When the young cousins had withdrawn, Helen observed that it was well for those who were about the King’s person to speak so, knowing that they had only to ask for gifts to receive whatever they desired: but to make one of them rich, a hundred meaner men were stripped of the rewards of their toil. Men were asking what was the use of law in these days: and they would ask it more fiercely now when three honest judges were contemptuously treated as disloyal for declaring the law which they were engaged to administer.

While they were discussing these high subjects, the Lord Deputy was inquiring of his host whether it was due to Lady Carlisle that Henrietta was loyal, though a Hampden, and was hearing how the pale and anxious countenance that she showed was due to that loyalty which had caused her to break off her marriage with a Puritan coxcomb, and take refuge with her uncle. The consequence was that the Lord Deputy treated her with a tenderness that evening which made it a memorable day to Henrietta, and which inspired her prayer that night with thankfulness that the King was permitted, amidst his troubles, to repose on the friendship of the most high-minded of his subjects. Helen, meantime, was praying that the protection of the law might be speedily restored to the unhappy people of England, and that the souls of their champions might be strengthened till the oppression of tyrants and the treachery of their instruments should be overpast.

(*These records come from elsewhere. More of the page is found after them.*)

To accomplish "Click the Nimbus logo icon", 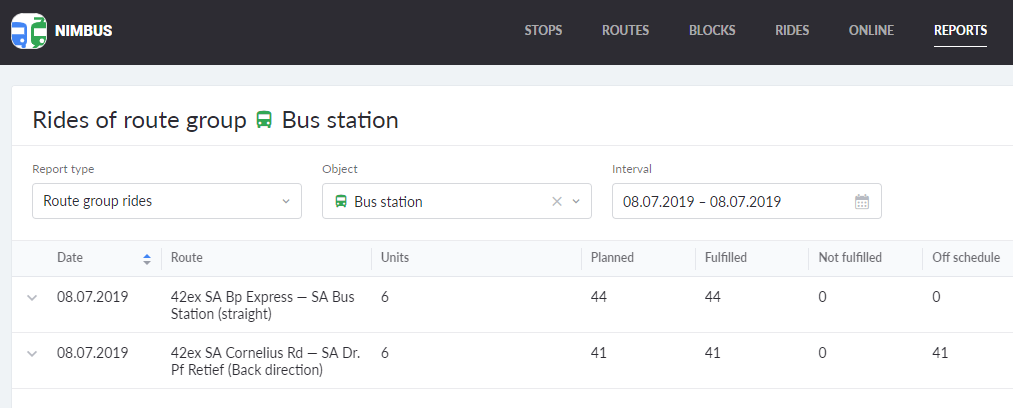I will coord(29,31).
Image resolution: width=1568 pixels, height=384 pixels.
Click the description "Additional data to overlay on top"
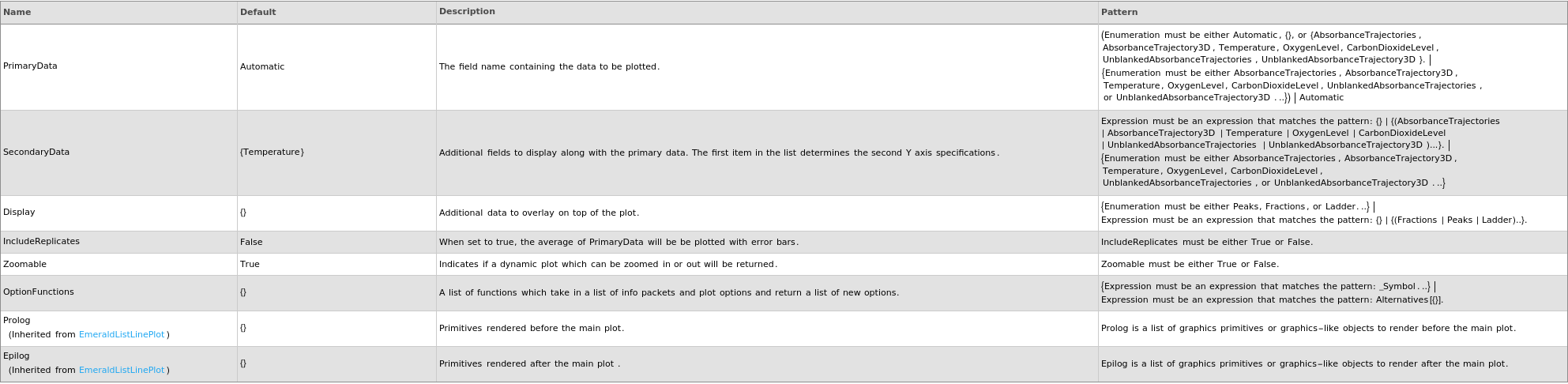[x=539, y=213]
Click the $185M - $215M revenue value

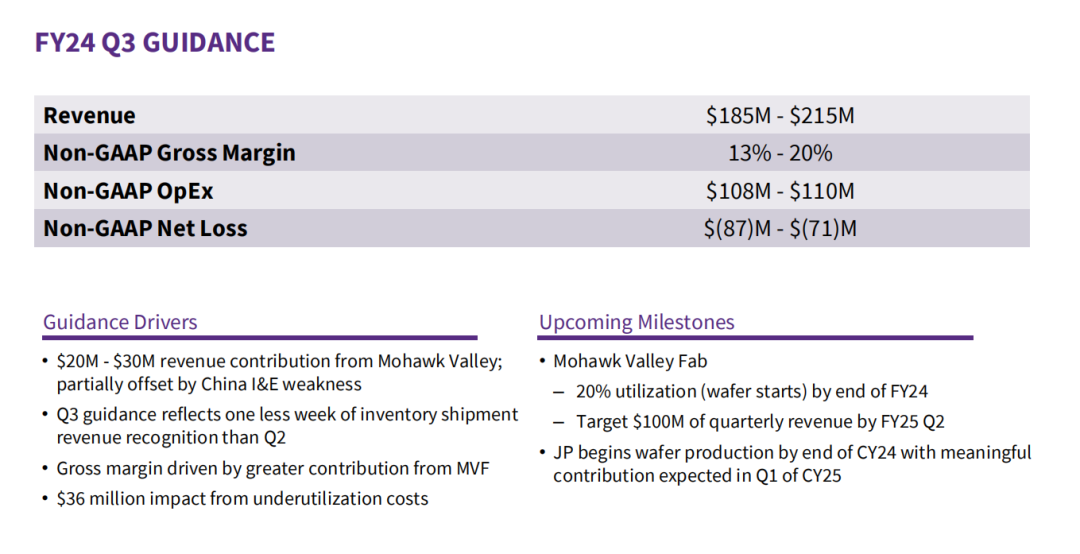(x=780, y=115)
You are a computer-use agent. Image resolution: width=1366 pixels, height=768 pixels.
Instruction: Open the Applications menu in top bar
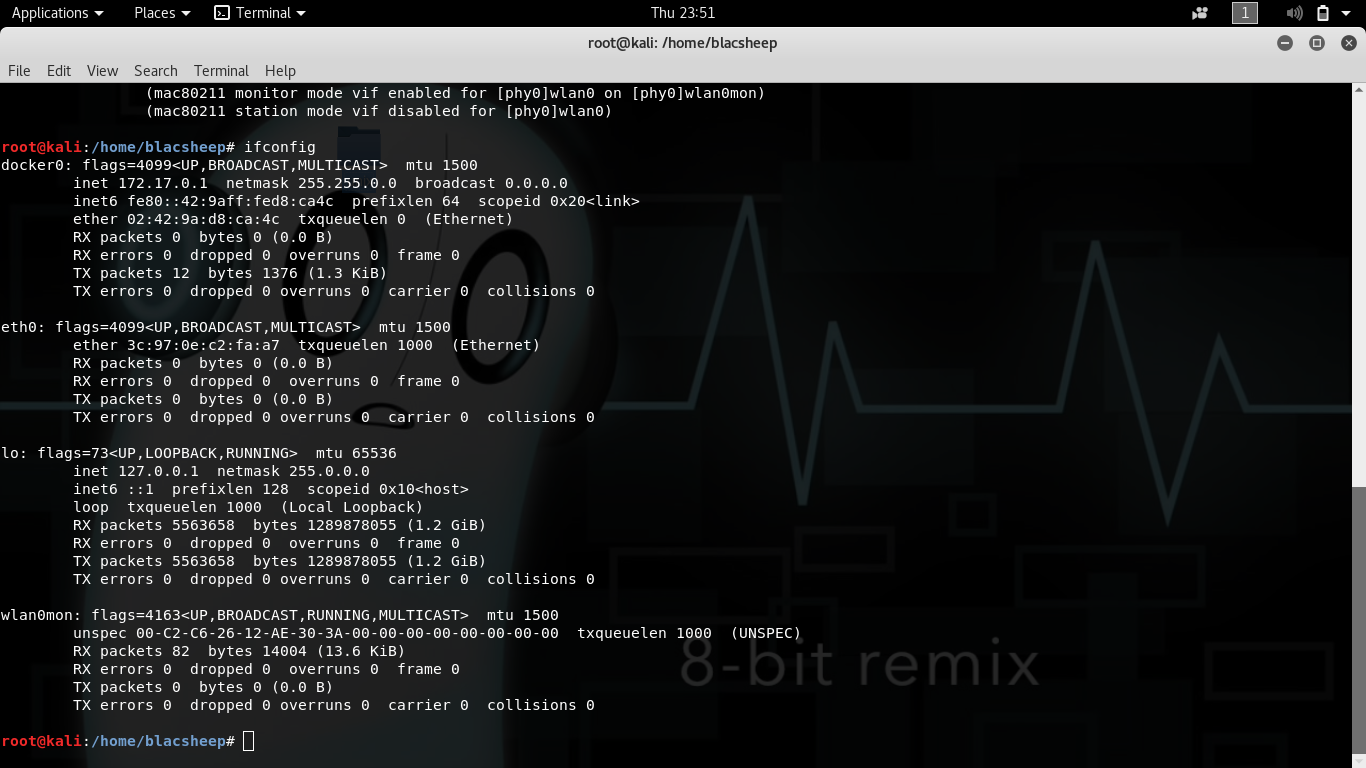(x=57, y=13)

In the morning, Sir Oliver had a serious word to say to his young kinswomen. The Lord Deputy had left his kind commands for them. His presence in these parts was nowhere known: he was on his way to a secret destination; and in truth, he would have appointed Sir Oliver to meet him elsewhere if he had not been informed that no guests were just now at Biggin House. He entreated the damsels to forget him, and to regard his visit as if it had never been.

They willingly promised to speak no word of it, and Helen immediately burned a long letter she had written before breakfast. But, as for forgetting the Lord Deputy, that was more than either could promise. In due time it appeared that he had not forgotten them.